Áreas desmatadas por garimpo aumentaram 90% na Amazônia

Redação
10 de julho de 2021
Forest remainders burning in an area registered by the last Prodes (Brazilian Amazon Satellite Monitoring Project), in Juara, Mato Grosso state.
Every year, Greenpeace Brazil flies over the Amazon to monitor deforestation build up and forest fires. In July, 2020, flights were made over points with Deter (Real Time Deforestation Detection System) and fire warnings, made by Inpe (National Institute for Space Research), in Pará and Mato Grosso states.
Restos de floresta sendo queimados em área com registro de desmatamento pelo último Prodes, em Juara (MT).
Todos os anos, o Greenpeace Brasil realiza uma série de sobrevoos de monitoramento para registrar o avanço do desmatamento e das queimadas na Amazônia. Em julho de 2020, monitoramos pontos com alertas do Deter e de pontos de calor, do Inpe, nos estados do Pará e Mato Grosso.

Um estudo desenvolvido por pesquisadores da Escola Politécnica da USP concluiu que houve um crescimento de mais de 90% no desmatamento em áreas de mineração ilegal no período de 2017 a 2020, passando de 52 km² para 101 km² de áreas desmatadas.

A tendência de crescimento não foi observada na mesma proporção nos projetos de mineração oficialmente autorizados.

“A grande questão que apontamos no estudo é a gravidade desse avanço para o meio ambiente”, diz a engenheira ambiental Juliana Siqueira, uma das autoras do artigo, ao Jornal da USP no Ar 1ª Edição. O aumento documentado, segundo ela, já causou grandes impactos nas florestas, por meio da degradação florestal, da poluição dos rios e dos ecossistemas aquáticos e também na saúde da população ribeirinha e das comunidades indígenas que têm suas terras ocupadas por garimpeiros.

“Esses impactos, dada a proximidade desses garimpos, se dão de forma acumulativa”, explica Juliana. A atuação dos garimpeiros se concentra em regiões específicas e fixas, muitas vezes próximas a bacias hidrográficas. “Temos um avanço das atividades frente à simplificação das legislações ambientais. Então, o que reforçamos é a necessidade justamente de revisitar essa tendência que estamos presenciando para o fortalecimento.”

No estudo, os pesquisadores trazem a ideia da certificação para rastreabilidade do ouro lavrado em atividades ilegais.
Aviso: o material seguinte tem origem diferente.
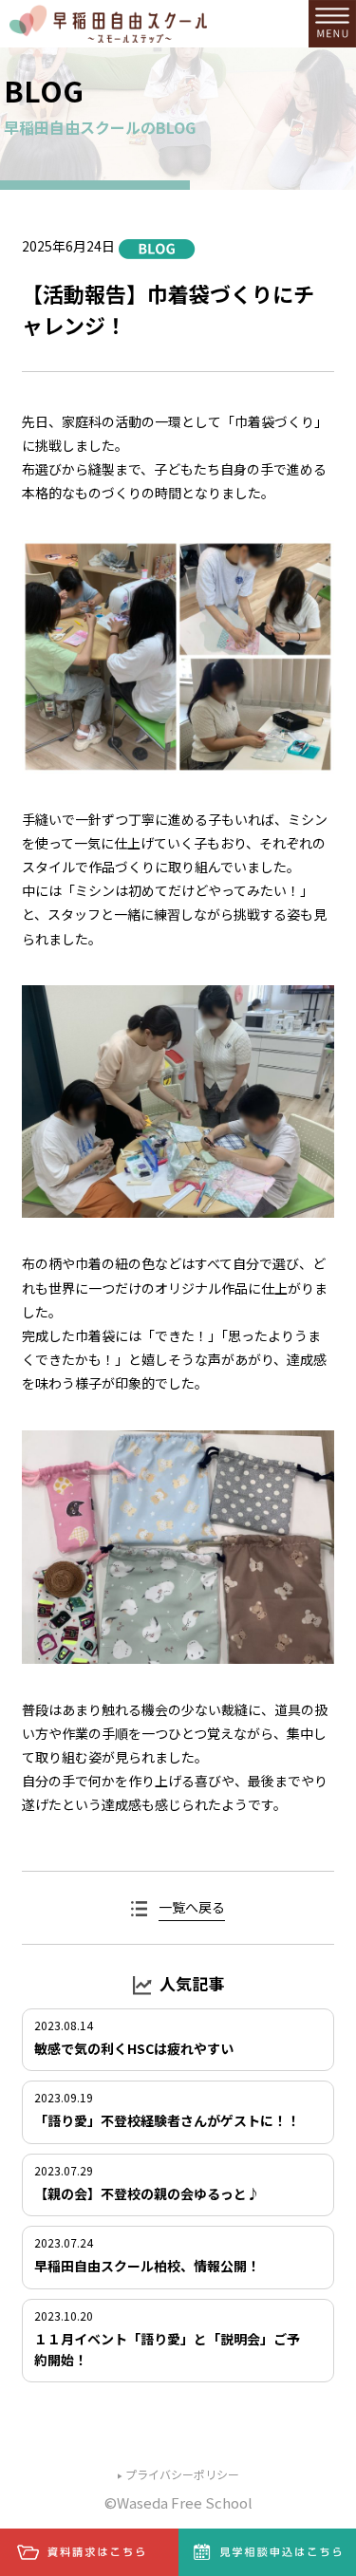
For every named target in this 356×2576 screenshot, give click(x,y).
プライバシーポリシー (182, 2474)
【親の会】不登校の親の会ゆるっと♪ (147, 2193)
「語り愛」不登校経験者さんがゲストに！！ (167, 2120)
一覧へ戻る (192, 1906)
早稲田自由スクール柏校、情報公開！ (147, 2265)
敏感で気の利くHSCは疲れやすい (134, 2048)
Ou seja, rastrear a fonte e coibir que esse metal de origem ilegal seja comercializado. “Certamente eles [os certificados] são o que nós temos de mais importante de alternativa para rastrear a origem desse ouro que é comercializado, para coibir a comercialização desse ouro ilegal”, afirma a engenheira, destacando que ainda são necessários estudos científicos e práticos que precisam ser feitos para aplicar a certificação.